De resto, e pesem as duas horas e meia de filme, é tudo muito bem encenado. Sendo o filme tão expansivo, há espaço para soltar mesmo assim o seu veneno de marca, a sua análise crítica à condição humana em momentos de maior necessidade. Claro que este veneno, desta vez, não sai propriamente fora do sítio, dado o contexto temático da película, mas há ainda assim subversões curiosas, como a cena do baile entre dois homens, de lados opostos, um dos claros momentos para a posterioridade.

No final, questionamos se Verhoeven em modo menos sério e consensual não será efetivamente mais fascinante de observar, mas que não haja dúvidas que este seu lado mais “amigável” mostra bem a sua robustez.

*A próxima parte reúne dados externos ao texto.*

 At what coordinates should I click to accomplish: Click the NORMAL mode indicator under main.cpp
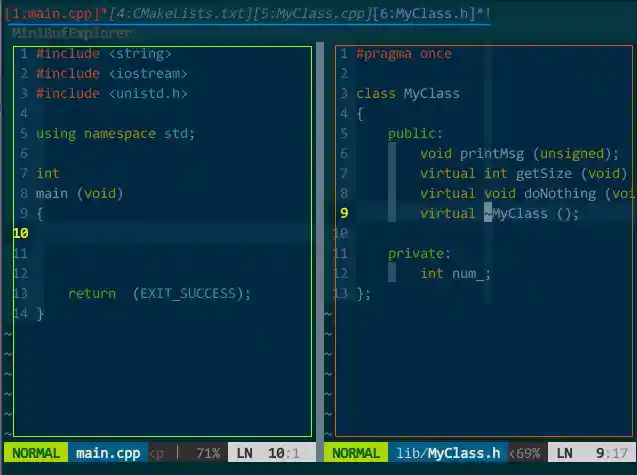pos(36,453)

De qualquer das maneiras, o Verhoeven deliciosamente indelicado surgiria já de seguida num dos seus filmes mais atacados …

SPETTERS: VIVER SEM AMANHÃ (1980)

Muito antes de Forrest Gump nos dizer que a vida era como uma caixa de chocolates, surgia Verhoeven no seu filme mais controverso à data a dizer-nos que a vida era como os croquetes que comemos nas roulottes – se soubéssemos o que tinham, não quereríamos mais comer.

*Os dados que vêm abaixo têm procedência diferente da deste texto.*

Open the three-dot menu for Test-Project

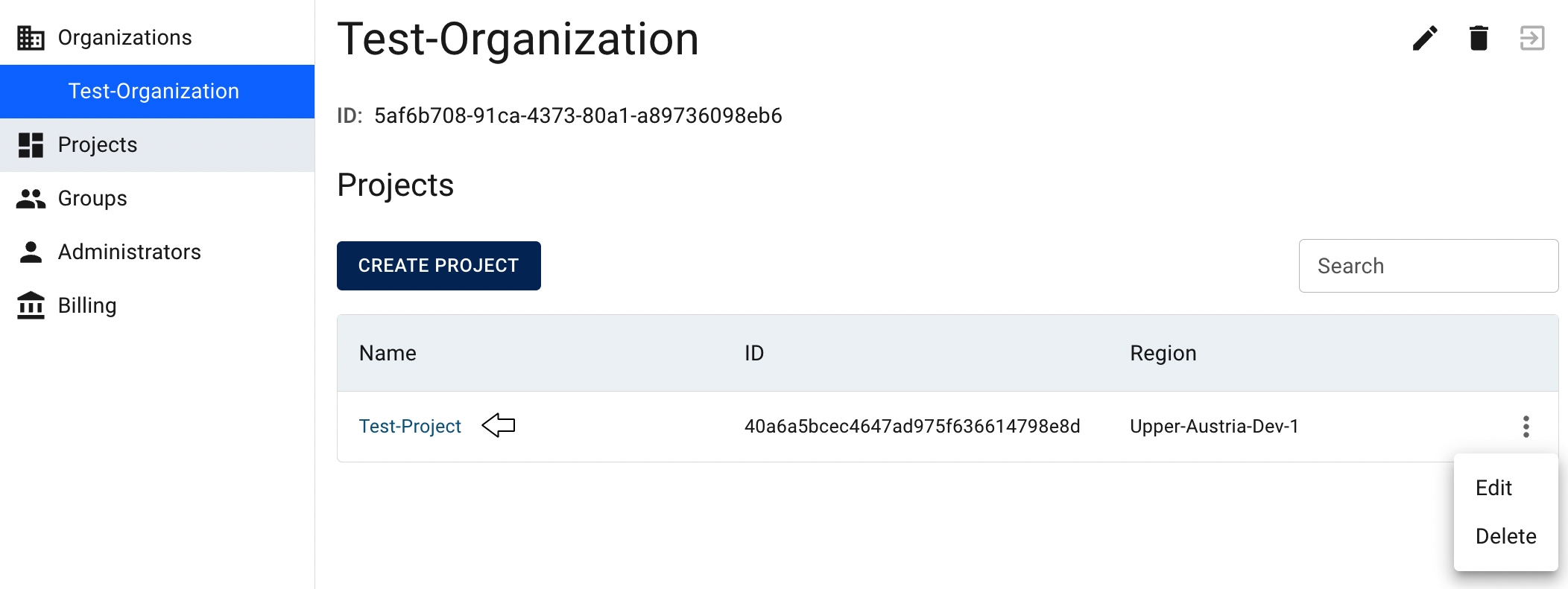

Spetters” foi o filme que levou os críticos a chamar Verhoeven as palavras mais cruéis, de homofóbico e misógino a anti-religioso. O ódio aqui foi também germinado por aquela que se começa a revelar como outra marca autoral: a ambiguidade moral de Verhoeven face às personagens que mostra, sem necessidade de criar grande empatia entre estas e o espectador, num lugar privilegiado de “voyeur” perante a destruição da humanidade.

Três amigos lutam por uma bela rapariga loira que sonha por sua vez em sair da roulotte que partilha com o irmão para voos mais altos. O primeiro é a grande esperança amadora de “motocross” Rien; o segundo, Hans, é mais amador na mesma modalidade, remetendo o seu amadorismo ao seu equipamento deficiente (embora descubramos que num outro departamento, o seu equipamento triunfe sobre os restantes); o terceiro é o mecânico Eef, filho de uma família profundamente religiosa.  Nem a loira nem o trio de jovens que a tenta engatar/se deixa engatar vai merecendo muita simpatia salvo porventura a maior das vítimas da sua teia, mas isso não signifique que esta sátira cínica não cumpra os seus objetivos essenciais.

Faz sentido trazer um seu outro filme posterior à conversa, igualmente criticado, sob adjetivos e argumentos semelhantes, e recentemente objeto de reavaliação, quando visto também como sátira ácida ao capitalismo e à escada social. Se a obra de Verhoeven é feita de espelhos, então torna-se rapidamente óbvio que “Spetters” é a base de “Showgirls” com “motocross” em vez de “pole dancing“, com violação masculina em vez de feminina, com a mesma mão invisível e castigadora a garantir dos dois lados, que os sonhos de ascensão social e de fama, são fantasias em primeiro lugar. Que há sempre pessoas a quererem pisar em cima de outras, as de baixa classe e as que estão no topo da cadeia (aqui convenientemente interpretadas pelos atores Rutger Hauer e Jeroen Krabeé, num reverso moral aos papéis interpretados no filme “O Soldado da Rainha“). Esta comparação abrange até o título – um mero substantivo descrevendo um grupo social de amadores e amadoras bem à margem do topo da escada que pretendem alcançar um dia.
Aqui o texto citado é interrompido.